In 2008, 47.5% of Africa’s population were poor. This proportion is more than twice the average poverty level of all developing regions combined, which stood at 22.4% of the population. Africa’s poverty ratio was more than three times the figure in the East Asia and Pacific region where poor people represented 14.3% of the population in 2008. In absolute numbers, Africa had the second highest number of poor people with 386 million against 571 million in South Asia in 2008.

 Equatorial Guinea, Gabon, and the Republic of Congo are among the richest countries in Africa with per capita incomes of $8,649 (second), $4,176 (5th), and $1,253 (15th), respectively. They have massive oil reserves, ranking 7th (Gabon), 8th (Congo), and 10th (Equatorial Guinea) in the continent. While their presidents and other members of the political elite are amassing fortunes abroad, the majority of their fellow citizens live in abject poverty, lacking access to basic social services such as decent sanitation, clean drinking water, elementary school, and health care. Despite Equatorial Guinea's large oil revenues, a baby born there has less chance of living to his or her fifth birthday than the average sub-Saharan African infant.
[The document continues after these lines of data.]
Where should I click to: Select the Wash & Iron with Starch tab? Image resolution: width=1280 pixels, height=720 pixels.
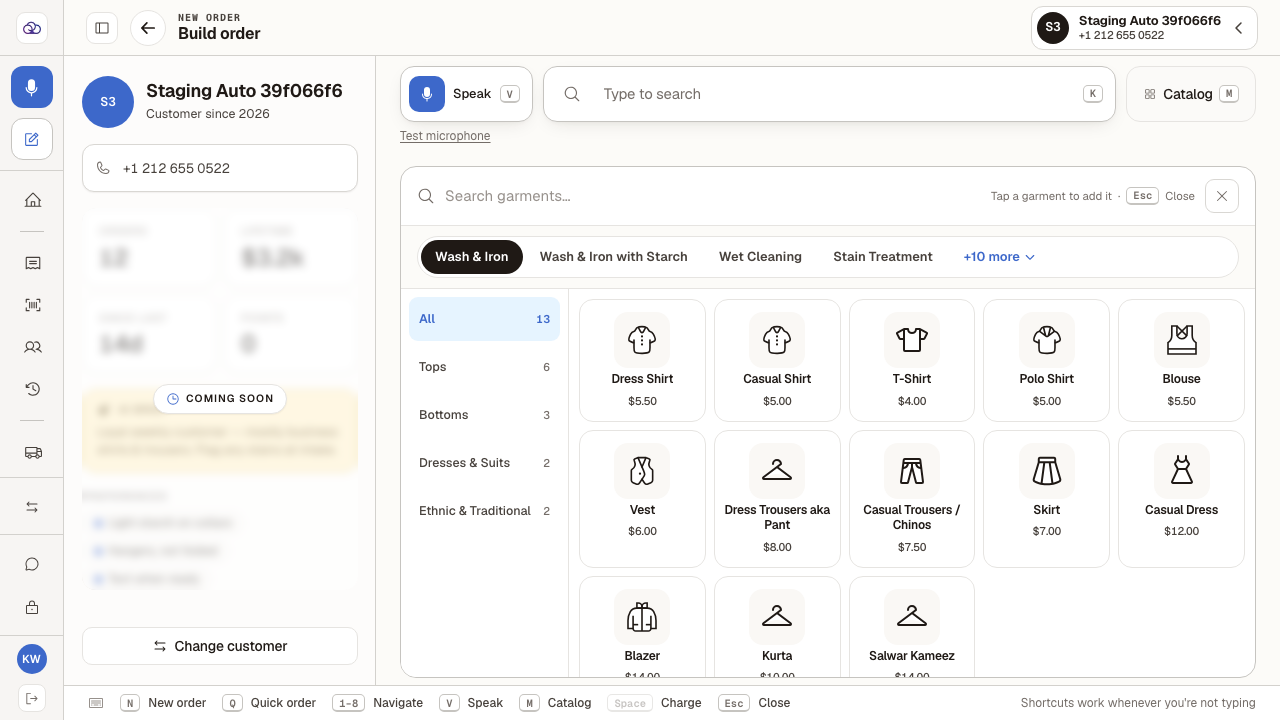pyautogui.click(x=613, y=257)
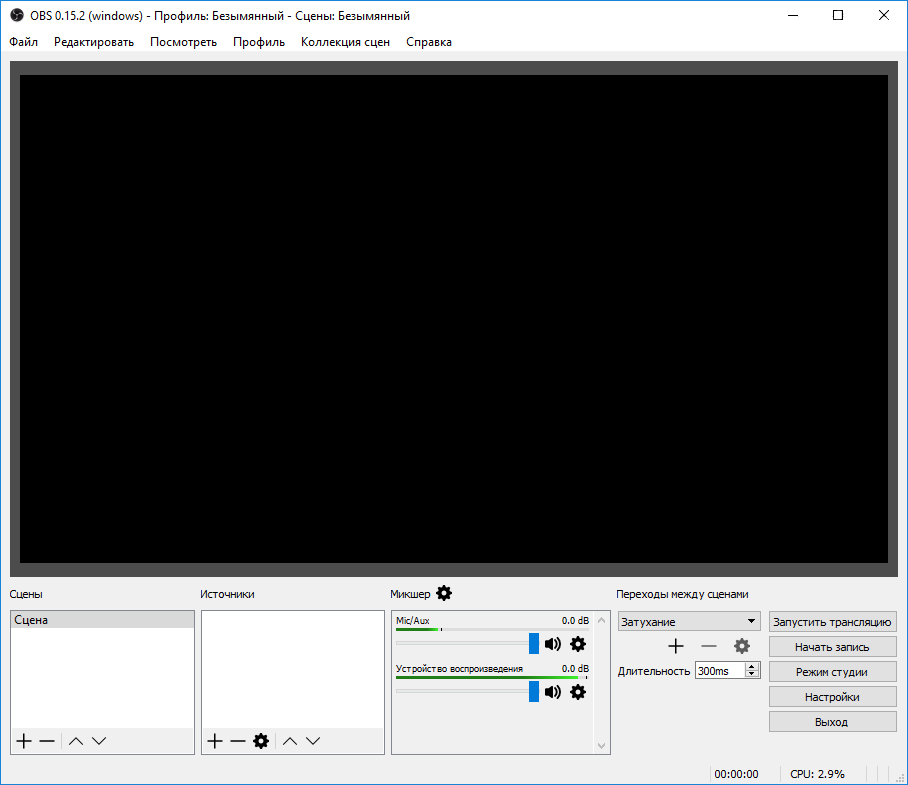The height and width of the screenshot is (785, 908).
Task: Open the Коллекция сцен menu
Action: 345,42
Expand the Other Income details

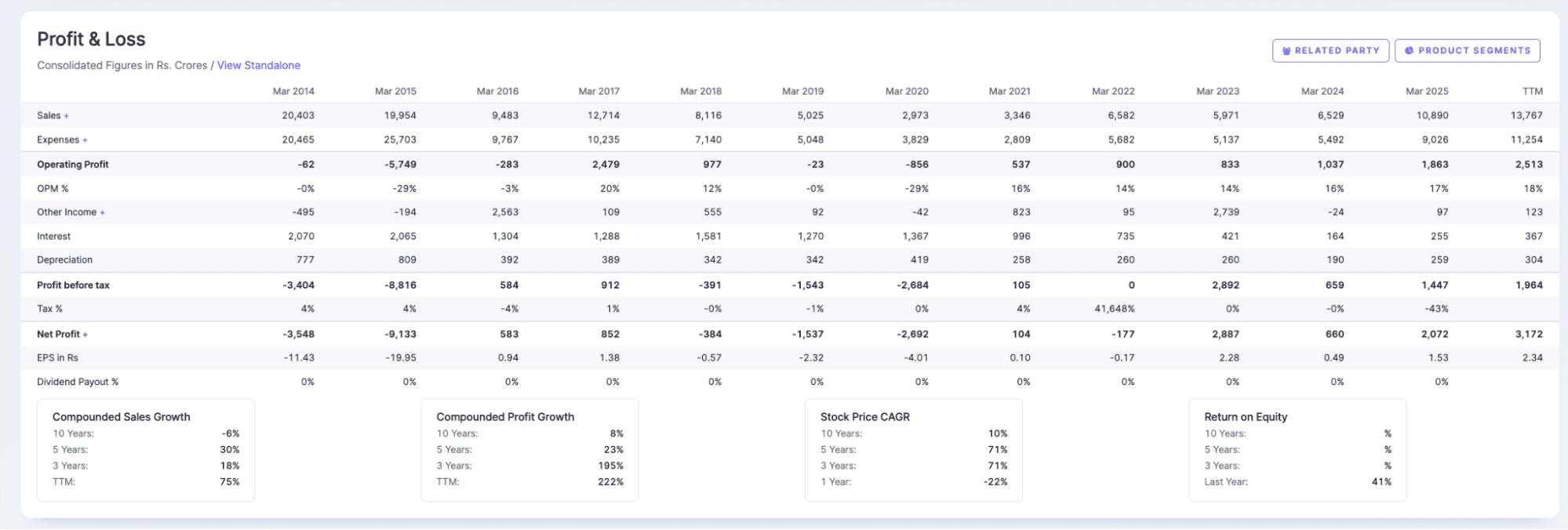[x=103, y=212]
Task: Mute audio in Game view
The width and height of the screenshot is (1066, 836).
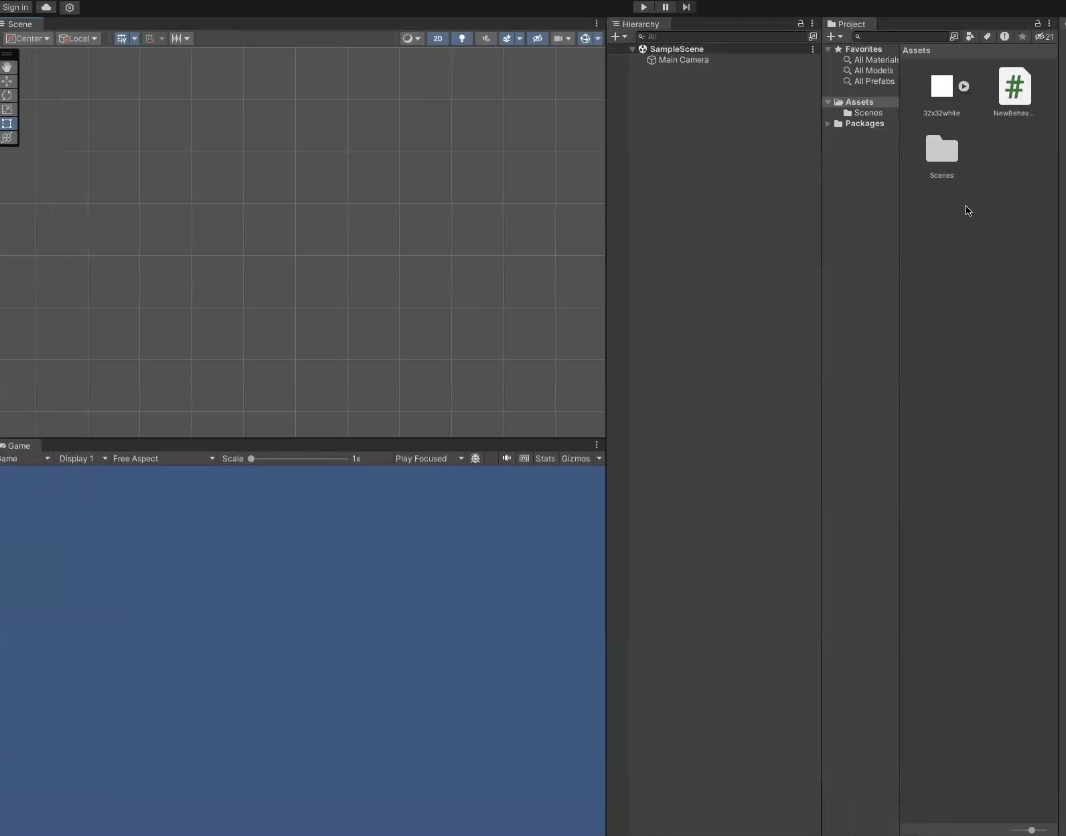Action: tap(506, 459)
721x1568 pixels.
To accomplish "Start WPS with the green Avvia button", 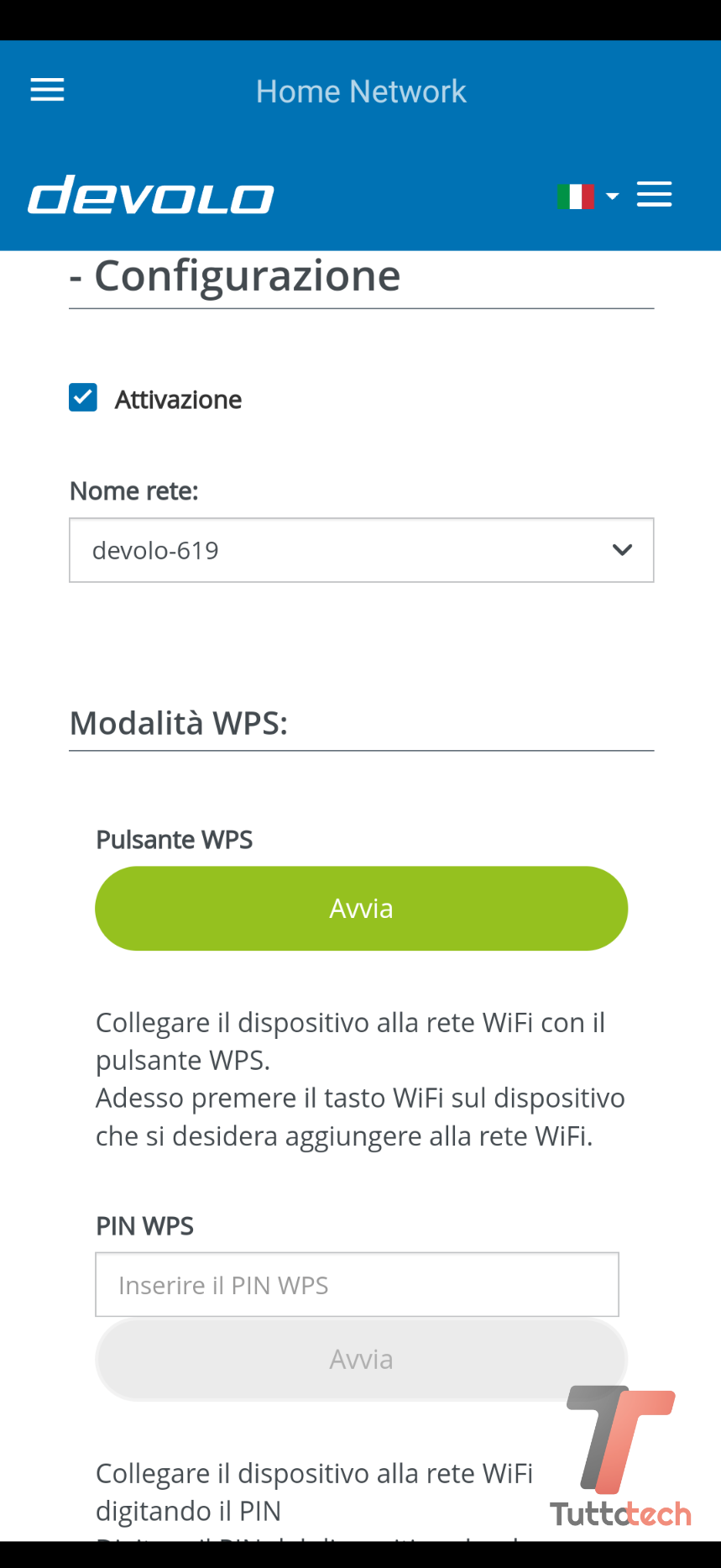I will [361, 909].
Gabon and Equatorial Guinea rank second and third to last in their rate of immunization against measles, at 55% and 51%, respectively.

 In Nigeria, more than two-thirds of the population live below the national poverty line, meaning that they do not have enough income to meet basic daily needs . In the Democratic Republic of Congo, a country plagued by both institutional decay and civil strife, more than seven out of ten citizens are classified as poor.